• Exercise directions
Every line in the data below that has the word "café" should be returned.

• Records

####

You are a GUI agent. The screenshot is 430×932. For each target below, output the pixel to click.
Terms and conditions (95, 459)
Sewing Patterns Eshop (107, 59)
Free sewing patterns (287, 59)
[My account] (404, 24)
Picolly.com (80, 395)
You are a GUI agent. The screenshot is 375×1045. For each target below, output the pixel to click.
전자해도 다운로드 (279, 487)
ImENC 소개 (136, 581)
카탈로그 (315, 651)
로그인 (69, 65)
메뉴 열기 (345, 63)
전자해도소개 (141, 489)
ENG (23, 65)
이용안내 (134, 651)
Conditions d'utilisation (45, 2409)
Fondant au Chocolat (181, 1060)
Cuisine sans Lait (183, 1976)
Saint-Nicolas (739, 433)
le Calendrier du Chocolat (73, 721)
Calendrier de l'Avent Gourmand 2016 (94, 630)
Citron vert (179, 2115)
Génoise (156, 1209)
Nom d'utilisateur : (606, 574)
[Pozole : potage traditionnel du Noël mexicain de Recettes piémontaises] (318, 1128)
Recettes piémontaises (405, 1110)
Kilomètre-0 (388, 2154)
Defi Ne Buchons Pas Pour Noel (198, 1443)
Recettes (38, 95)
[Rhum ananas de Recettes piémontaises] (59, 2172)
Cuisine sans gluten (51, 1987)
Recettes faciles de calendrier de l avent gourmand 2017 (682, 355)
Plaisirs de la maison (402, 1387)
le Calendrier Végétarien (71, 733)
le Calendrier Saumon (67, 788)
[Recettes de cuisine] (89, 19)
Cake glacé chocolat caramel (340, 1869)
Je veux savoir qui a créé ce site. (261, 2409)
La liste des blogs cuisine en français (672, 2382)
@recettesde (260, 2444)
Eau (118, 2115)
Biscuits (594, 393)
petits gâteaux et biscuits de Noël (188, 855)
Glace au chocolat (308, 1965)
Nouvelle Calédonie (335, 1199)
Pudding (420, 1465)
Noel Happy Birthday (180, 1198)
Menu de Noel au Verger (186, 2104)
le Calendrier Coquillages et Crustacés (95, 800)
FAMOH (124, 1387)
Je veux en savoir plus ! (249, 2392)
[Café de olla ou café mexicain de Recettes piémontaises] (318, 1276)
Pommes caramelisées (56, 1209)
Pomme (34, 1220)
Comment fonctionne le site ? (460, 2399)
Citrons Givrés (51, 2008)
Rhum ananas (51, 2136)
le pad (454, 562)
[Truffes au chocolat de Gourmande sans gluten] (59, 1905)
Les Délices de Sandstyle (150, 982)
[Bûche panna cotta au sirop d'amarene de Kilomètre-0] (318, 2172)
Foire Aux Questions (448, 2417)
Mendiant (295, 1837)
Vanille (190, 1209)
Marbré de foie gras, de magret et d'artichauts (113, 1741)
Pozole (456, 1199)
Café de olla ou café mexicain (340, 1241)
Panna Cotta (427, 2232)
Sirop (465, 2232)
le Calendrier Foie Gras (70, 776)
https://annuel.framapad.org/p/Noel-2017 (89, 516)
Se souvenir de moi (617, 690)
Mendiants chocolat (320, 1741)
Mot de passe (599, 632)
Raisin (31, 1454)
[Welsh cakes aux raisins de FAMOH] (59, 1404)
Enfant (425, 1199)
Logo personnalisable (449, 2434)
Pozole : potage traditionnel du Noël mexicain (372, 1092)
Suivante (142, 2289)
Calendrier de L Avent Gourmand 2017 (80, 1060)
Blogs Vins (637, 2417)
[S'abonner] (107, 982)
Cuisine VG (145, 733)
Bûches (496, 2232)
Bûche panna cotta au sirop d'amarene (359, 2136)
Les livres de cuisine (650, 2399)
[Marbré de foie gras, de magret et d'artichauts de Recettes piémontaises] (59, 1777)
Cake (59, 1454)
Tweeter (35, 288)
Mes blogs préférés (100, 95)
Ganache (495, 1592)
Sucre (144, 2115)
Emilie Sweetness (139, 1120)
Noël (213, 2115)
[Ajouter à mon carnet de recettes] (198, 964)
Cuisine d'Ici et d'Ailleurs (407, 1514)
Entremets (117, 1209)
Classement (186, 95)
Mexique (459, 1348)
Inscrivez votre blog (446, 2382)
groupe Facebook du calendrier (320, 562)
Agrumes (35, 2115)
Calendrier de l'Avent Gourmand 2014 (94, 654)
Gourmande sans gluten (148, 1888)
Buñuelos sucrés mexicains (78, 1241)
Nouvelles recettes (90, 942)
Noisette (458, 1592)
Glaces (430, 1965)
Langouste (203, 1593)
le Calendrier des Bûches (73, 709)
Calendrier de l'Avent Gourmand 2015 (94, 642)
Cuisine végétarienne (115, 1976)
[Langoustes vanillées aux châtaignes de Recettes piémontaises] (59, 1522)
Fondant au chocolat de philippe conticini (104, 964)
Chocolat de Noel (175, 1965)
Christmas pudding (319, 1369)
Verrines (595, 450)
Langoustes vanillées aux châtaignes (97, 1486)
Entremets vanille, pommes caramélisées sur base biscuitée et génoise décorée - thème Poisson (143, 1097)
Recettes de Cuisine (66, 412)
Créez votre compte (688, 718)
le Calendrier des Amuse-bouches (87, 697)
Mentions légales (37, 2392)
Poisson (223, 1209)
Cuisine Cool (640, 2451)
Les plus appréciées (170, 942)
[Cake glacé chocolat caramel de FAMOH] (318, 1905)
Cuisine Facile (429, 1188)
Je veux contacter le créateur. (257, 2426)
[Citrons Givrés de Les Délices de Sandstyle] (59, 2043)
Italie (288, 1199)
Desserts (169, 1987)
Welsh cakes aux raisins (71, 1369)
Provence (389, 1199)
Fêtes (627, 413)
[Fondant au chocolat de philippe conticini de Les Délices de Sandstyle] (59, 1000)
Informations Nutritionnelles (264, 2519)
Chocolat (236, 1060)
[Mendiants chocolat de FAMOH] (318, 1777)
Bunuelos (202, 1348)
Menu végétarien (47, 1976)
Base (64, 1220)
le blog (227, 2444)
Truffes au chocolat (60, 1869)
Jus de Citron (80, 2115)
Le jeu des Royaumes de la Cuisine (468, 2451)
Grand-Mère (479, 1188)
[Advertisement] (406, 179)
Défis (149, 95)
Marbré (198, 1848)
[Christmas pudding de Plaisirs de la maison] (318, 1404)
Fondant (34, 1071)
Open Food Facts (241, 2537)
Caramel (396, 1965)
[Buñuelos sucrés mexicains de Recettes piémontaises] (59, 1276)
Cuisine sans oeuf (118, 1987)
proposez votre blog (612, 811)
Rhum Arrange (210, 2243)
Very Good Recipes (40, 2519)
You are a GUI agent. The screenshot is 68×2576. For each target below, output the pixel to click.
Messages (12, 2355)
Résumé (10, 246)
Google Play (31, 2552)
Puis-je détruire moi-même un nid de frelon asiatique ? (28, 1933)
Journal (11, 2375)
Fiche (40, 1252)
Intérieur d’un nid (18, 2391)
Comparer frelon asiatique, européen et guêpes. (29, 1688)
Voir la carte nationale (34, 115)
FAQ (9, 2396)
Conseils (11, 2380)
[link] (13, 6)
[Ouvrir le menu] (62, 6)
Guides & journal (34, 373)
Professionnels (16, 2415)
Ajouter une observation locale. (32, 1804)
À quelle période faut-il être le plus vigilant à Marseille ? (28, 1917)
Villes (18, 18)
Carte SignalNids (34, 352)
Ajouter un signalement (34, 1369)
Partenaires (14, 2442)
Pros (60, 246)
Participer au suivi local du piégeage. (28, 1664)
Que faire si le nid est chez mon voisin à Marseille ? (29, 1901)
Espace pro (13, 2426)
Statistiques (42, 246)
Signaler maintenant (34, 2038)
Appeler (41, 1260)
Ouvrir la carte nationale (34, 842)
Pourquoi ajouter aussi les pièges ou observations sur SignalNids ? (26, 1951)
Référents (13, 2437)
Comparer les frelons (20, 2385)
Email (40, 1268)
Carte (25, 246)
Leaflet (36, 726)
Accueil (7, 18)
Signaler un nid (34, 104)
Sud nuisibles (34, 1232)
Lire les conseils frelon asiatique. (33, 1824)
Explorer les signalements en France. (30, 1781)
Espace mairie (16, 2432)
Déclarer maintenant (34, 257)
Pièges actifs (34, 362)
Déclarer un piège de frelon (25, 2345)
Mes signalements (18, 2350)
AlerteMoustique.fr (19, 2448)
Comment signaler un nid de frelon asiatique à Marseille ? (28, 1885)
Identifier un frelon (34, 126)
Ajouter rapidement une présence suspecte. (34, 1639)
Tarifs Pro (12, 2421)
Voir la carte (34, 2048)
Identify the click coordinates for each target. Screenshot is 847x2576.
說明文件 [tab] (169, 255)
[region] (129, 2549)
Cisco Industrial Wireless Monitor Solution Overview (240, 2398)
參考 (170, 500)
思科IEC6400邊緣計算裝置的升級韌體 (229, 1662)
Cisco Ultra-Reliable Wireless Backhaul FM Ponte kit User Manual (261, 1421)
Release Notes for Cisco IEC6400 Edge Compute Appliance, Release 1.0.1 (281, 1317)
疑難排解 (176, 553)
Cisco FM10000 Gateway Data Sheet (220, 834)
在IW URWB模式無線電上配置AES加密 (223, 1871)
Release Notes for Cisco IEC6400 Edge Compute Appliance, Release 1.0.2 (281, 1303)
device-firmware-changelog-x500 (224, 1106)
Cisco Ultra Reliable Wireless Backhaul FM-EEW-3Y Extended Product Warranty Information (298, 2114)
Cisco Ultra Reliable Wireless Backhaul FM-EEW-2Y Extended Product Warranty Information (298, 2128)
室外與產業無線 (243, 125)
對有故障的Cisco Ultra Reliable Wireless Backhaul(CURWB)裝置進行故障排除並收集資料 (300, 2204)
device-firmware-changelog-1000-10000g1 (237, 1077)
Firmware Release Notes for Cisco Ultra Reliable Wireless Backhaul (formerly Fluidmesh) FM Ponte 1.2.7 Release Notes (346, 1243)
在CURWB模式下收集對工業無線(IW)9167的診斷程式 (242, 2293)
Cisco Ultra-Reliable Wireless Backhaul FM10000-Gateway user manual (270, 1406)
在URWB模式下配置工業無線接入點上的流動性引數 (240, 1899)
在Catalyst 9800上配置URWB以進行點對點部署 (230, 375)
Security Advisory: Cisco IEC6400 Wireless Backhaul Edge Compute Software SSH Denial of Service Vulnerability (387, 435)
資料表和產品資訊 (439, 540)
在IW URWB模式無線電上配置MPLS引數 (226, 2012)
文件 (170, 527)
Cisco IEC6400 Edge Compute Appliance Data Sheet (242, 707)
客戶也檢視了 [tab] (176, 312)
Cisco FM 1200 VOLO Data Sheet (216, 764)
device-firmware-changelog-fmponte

####

• Expected answer
[Café de olla ou café mexicain de Recettes piémontaises] (318, 1276)
Café de olla ou café mexicain (340, 1241)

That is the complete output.